Personal information
- Born: November 6, 1990 (age 35) Calgary, Alberta, Canada
- Height: 180 cm (5 ft 11 in)
- Weight: 80 kg (176 lb)

Sport
- Country: Canada
- Sport: Biathlon

Medal record
World Championships
| Bronze medal – third place | 2016 Oslo | 4 × 7.5 km relay |
Youth World Championships
| Silver medal – second place | 2009 Canmore | 3 × 7.5 km relay |

= Scott Gow =

Canadian biathlete

Scott Gow (born November 6, 1990) is a Canadian biathlete. He competed in the 2014/15 World Cup season and represented Canada at the Biathlon World Championships 2013 in Nové Město na Moravě and at the Biathlon World Championships 2015 in Kontiolahti.

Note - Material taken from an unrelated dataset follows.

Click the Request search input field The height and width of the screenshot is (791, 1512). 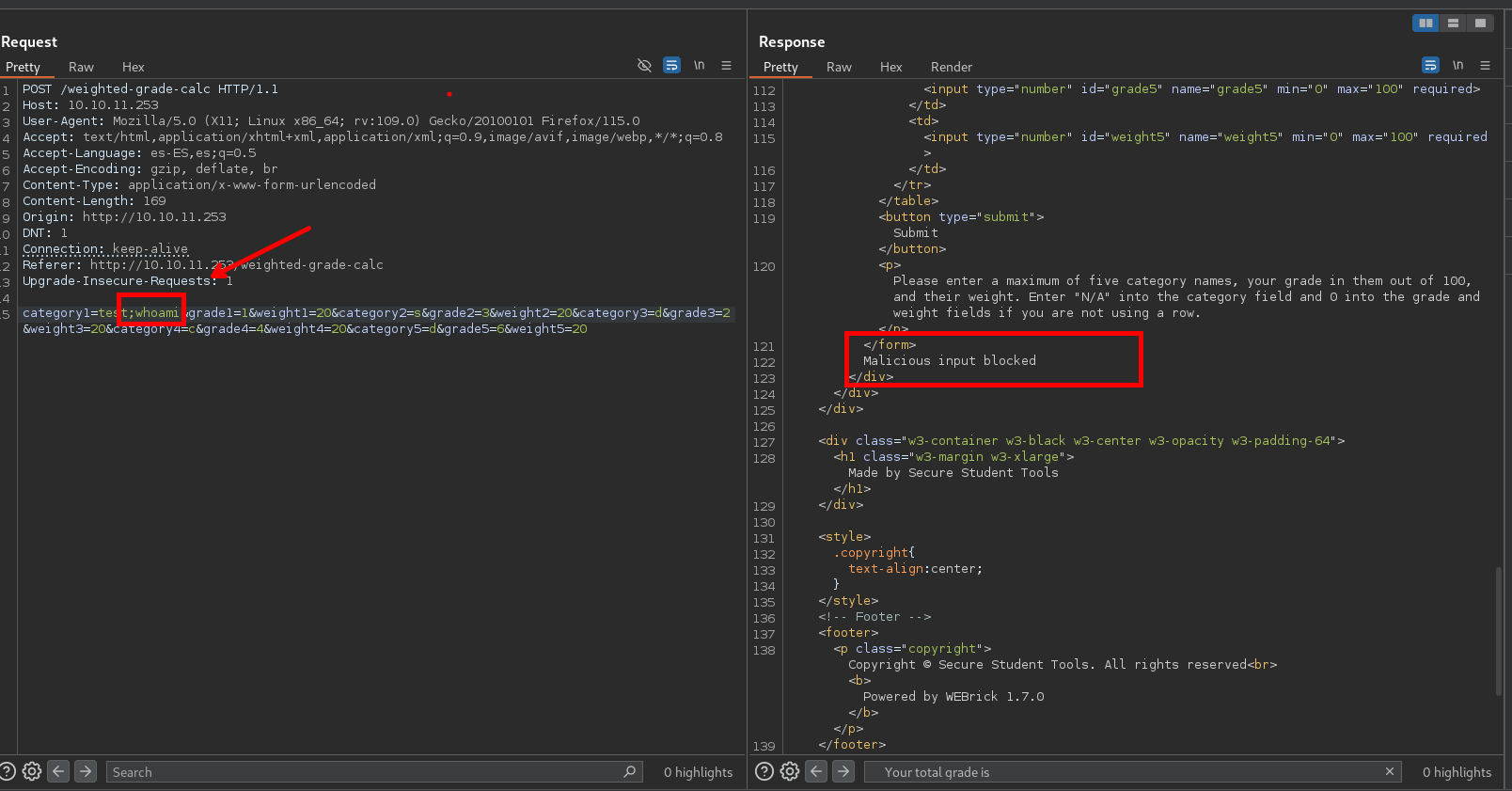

Gow is the older brother of Canadian biathlete Christian Gow, competing alongside each other representing Canada at World Championships and both the 2018 and 2022 Winter Olympics.

==Career==
In January 2018, Gow was named to Canada's 2018 Olympic team.

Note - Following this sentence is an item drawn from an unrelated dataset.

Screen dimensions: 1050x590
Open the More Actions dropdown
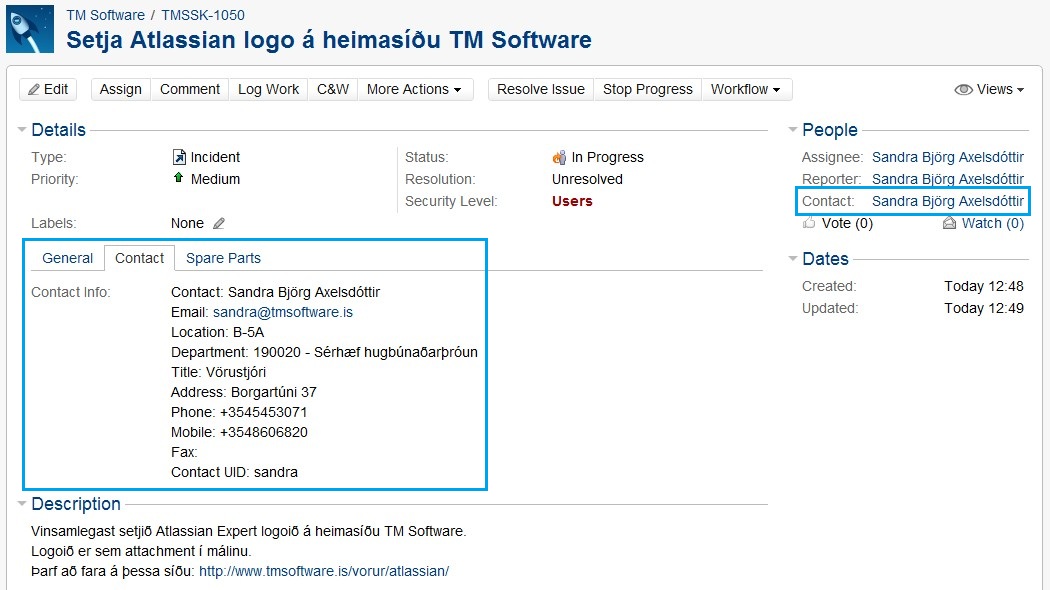tap(414, 89)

In January 2022, Gow was named to Canada's 2022 Olympic team. At the games, Gow was part of the relay team that finished in 6th, Canada's highest ever placement in the event.

==Biathlon results==
All results are sourced from the International Biathlon Union.

===Olympic Games===
0 medals

| Event | Individual | Sprint | Pursuit | Mass start | Relay | Mixed relay |
|---|---|---|---|---|---|---|
| South Korea 2018 Pyeongchang | 14th | 61st | — | — | 11th | 12th |
| CHN 2022 Beijing | 5th | 12th | 20th | 25th | 6th | 14th |

===World Championships===
1 medal (1 bronze)

| Event | Individual | Sprint | Pursuit | Mass start | Relay | Mixed relay | Single mixed relay |
| CZE 2013 Nové Město | 31st | 44th | 50th | — | 8th | — | —N/a |
| FIN 2015 Kontiolahti | 63rd | 50th | 52nd | — | 19th | — |
| NOR 2016 Oslo Holmenkollen | 18th | 47th | 49th | — | Bronze | — |
| AUT 2017 Hochfilzen | 43rd | 25th | 47th | — | 13th | 13th |
| SWE 2019 Östersund | 26th | 50th | 43rd | — | 13th | 16th | 15th |
| ITA 2020 Antholz-Anterselva | 80th | 16th | 35th | — | 14th | 14th | — |
| SLO 2021 Pokljuka | 39th | 76th | — | — | 12th | 8th | — |

- During Olympic seasons competitions are only held for those events not included in the Olympic program.